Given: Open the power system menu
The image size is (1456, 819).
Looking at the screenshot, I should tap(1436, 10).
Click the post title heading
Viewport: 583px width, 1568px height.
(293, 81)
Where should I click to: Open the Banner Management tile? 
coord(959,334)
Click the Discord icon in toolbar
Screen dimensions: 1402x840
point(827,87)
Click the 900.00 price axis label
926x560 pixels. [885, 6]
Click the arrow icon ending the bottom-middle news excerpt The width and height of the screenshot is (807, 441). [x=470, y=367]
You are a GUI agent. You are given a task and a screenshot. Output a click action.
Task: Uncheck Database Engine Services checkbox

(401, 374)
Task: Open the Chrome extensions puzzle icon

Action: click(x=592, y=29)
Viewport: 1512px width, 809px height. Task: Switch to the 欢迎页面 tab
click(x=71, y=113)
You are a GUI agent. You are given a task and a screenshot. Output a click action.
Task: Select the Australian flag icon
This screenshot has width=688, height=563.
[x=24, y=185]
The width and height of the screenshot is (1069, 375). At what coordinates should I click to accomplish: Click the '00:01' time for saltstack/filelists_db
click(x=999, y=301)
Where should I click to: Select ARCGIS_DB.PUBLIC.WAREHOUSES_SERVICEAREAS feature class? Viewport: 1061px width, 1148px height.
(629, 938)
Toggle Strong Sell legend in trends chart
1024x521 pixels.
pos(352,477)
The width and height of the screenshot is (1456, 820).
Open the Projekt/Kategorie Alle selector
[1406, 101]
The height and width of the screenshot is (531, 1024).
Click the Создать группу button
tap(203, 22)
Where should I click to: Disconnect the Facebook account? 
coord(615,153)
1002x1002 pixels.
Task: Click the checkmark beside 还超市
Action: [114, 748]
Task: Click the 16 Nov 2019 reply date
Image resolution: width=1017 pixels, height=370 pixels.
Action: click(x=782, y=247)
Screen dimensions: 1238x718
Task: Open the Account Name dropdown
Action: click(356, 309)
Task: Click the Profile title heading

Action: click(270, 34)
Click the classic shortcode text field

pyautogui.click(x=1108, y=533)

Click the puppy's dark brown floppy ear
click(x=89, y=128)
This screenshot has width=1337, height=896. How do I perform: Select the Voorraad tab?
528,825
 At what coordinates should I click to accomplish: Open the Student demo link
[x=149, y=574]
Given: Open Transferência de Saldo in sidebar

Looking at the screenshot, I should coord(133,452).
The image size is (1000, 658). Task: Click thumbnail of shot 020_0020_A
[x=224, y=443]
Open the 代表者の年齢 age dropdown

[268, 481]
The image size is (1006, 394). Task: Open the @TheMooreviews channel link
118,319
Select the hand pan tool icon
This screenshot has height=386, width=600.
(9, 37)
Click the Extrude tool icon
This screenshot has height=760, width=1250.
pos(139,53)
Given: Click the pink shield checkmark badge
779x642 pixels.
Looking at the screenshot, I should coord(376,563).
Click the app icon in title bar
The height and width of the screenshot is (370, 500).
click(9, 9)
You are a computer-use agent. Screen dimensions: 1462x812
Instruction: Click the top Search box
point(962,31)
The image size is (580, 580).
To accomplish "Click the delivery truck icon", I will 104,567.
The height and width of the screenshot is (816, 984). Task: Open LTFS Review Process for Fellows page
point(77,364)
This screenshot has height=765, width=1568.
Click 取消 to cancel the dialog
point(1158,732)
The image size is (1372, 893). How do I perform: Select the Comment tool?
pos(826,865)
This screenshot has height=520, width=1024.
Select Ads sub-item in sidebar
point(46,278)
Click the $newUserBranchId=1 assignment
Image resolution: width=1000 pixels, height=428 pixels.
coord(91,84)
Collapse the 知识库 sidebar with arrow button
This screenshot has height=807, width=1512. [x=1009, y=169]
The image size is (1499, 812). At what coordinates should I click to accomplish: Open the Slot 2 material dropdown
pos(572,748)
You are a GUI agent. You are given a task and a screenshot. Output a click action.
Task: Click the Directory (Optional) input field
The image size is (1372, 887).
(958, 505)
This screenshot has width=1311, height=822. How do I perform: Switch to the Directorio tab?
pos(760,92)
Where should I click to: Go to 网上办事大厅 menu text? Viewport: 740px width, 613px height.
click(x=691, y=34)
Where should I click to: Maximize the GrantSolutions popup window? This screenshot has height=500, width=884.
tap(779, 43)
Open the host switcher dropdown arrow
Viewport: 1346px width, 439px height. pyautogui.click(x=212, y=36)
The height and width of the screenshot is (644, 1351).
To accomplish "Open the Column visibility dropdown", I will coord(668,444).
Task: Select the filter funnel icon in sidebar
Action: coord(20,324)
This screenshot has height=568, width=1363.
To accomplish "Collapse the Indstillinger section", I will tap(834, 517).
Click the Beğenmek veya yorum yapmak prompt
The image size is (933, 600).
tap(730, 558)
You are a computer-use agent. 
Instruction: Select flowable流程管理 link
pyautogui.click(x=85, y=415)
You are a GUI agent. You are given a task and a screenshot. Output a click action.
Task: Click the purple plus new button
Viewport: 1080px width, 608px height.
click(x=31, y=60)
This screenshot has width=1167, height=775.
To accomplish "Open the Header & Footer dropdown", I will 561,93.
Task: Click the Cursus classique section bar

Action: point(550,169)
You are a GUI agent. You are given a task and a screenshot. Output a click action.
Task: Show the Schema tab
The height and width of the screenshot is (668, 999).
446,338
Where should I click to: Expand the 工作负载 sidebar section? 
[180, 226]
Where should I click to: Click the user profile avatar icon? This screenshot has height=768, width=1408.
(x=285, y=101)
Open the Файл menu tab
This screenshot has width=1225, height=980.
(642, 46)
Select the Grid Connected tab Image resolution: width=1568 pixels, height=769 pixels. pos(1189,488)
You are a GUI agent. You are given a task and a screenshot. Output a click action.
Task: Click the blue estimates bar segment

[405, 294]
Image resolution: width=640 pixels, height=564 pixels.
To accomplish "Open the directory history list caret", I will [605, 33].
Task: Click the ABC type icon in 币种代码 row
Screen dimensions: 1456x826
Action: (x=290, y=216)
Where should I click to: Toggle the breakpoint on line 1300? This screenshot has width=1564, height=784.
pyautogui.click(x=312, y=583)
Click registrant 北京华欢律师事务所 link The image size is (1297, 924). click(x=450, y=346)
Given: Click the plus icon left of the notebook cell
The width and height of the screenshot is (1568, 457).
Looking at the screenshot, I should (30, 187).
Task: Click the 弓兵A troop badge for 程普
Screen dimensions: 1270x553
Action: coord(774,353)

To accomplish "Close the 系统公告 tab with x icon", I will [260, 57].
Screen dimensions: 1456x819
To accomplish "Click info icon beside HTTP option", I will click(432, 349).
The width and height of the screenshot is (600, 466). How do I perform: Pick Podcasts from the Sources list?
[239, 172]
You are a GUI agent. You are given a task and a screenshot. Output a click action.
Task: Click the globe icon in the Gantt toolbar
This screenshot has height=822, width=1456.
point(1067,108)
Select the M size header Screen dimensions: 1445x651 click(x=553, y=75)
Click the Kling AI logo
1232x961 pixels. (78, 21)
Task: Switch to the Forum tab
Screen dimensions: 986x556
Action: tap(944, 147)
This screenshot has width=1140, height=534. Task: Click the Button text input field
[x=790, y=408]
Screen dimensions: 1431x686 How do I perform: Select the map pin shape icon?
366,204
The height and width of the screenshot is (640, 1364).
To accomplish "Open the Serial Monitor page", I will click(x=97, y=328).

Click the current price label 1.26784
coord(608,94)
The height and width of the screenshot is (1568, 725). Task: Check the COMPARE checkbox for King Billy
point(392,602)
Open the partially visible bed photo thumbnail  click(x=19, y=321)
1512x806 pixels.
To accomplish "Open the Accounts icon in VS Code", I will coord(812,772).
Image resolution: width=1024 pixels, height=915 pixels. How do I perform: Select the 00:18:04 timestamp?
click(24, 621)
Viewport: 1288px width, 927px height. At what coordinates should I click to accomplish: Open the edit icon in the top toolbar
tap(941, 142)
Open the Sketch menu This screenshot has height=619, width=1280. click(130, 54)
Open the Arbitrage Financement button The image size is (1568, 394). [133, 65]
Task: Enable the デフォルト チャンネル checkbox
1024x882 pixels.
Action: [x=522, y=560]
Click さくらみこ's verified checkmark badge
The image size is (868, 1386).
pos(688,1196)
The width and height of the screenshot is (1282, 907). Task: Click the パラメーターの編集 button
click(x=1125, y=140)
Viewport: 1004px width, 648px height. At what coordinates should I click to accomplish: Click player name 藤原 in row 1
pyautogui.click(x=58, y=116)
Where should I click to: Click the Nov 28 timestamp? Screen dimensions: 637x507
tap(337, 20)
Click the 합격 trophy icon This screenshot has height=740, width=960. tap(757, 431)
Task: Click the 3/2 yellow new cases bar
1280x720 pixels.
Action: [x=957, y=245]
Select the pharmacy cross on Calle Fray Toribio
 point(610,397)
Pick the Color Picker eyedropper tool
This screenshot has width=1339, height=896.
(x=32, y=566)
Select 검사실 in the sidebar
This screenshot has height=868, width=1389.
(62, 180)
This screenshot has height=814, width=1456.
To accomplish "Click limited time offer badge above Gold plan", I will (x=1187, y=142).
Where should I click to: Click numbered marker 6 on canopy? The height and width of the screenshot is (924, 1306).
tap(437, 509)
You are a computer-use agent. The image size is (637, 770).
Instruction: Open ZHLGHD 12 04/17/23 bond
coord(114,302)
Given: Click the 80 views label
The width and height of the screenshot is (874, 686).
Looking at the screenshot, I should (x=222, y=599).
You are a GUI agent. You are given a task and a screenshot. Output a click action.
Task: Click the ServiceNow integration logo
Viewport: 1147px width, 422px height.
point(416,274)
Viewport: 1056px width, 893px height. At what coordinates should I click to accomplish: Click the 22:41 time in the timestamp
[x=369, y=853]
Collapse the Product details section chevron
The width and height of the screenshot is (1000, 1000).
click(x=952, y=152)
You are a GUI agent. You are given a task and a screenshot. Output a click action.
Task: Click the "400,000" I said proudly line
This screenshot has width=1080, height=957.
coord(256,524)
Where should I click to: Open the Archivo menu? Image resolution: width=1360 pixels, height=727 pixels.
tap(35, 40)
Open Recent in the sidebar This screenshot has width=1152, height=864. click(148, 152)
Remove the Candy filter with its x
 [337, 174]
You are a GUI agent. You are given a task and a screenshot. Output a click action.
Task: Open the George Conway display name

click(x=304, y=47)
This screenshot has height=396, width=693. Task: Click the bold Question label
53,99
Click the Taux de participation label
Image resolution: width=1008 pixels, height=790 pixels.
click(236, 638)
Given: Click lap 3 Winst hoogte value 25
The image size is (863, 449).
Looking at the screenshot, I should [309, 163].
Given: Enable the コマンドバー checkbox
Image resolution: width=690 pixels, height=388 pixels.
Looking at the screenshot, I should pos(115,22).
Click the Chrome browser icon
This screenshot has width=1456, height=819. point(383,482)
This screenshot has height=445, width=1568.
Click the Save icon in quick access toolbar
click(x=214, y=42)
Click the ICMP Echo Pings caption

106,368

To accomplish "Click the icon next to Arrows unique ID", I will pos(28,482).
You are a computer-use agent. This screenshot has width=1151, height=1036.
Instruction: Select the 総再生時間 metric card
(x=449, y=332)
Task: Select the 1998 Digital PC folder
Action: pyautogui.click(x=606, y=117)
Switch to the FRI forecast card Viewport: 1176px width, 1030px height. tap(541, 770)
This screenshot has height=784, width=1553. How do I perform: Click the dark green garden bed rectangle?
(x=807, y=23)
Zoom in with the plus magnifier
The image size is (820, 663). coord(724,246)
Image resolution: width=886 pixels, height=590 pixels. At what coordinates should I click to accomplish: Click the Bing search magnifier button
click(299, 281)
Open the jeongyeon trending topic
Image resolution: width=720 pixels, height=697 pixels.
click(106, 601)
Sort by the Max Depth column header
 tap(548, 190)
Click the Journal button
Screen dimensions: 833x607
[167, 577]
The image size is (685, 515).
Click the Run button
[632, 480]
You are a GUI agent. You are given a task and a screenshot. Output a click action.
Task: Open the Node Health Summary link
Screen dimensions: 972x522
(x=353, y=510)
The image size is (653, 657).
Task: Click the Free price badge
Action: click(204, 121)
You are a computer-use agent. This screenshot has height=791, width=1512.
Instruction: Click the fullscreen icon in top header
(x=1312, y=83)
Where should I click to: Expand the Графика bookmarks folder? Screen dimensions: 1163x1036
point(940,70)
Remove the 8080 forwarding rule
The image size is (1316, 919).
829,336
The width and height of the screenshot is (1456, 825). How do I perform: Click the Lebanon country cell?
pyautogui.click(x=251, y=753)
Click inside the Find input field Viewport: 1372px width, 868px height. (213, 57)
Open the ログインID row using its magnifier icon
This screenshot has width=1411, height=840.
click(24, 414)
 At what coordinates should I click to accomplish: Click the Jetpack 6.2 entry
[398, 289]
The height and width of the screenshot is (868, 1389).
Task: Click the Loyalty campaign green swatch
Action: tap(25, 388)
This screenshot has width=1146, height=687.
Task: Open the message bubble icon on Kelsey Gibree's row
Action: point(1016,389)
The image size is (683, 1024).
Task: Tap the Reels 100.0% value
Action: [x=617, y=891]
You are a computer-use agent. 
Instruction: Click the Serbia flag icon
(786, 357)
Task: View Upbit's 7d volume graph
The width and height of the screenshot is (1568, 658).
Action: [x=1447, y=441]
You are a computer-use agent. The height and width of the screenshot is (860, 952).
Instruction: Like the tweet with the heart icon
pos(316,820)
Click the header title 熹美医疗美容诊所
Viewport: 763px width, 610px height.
──────────
__ZIEL DER AUFGABE__. Schreiben Sie die Zeilen von der Zeile mit „Open the host switcher dropdown arrow“ bis zu der Zeile mit „Action: point(550,169)“ neu und ersetzen Sie darin „purple“ durch „green“. Alles Übrige bleibt unverändert.

__ANTWORT__.
Open the host switcher dropdown arrow
Viewport: 1346px width, 439px height. pyautogui.click(x=212, y=36)
The height and width of the screenshot is (644, 1351).
To accomplish "Open the Column visibility dropdown", I will coord(668,444).
Task: Select the filter funnel icon in sidebar
Action: coord(20,324)
This screenshot has height=568, width=1363.
To accomplish "Collapse the Indstillinger section", I will tap(834, 517).
Click the Beğenmek veya yorum yapmak prompt
The image size is (933, 600).
tap(730, 558)
You are a computer-use agent. 
Instruction: Select flowable流程管理 link
pyautogui.click(x=85, y=415)
You are a GUI agent. You are given a task and a screenshot. Output a click action.
Task: Click the green plus new button
Viewport: 1080px width, 608px height.
click(x=31, y=60)
This screenshot has width=1167, height=775.
To accomplish "Open the Header & Footer dropdown", I will 561,93.
Task: Click the Cursus classique section bar

Action: point(550,169)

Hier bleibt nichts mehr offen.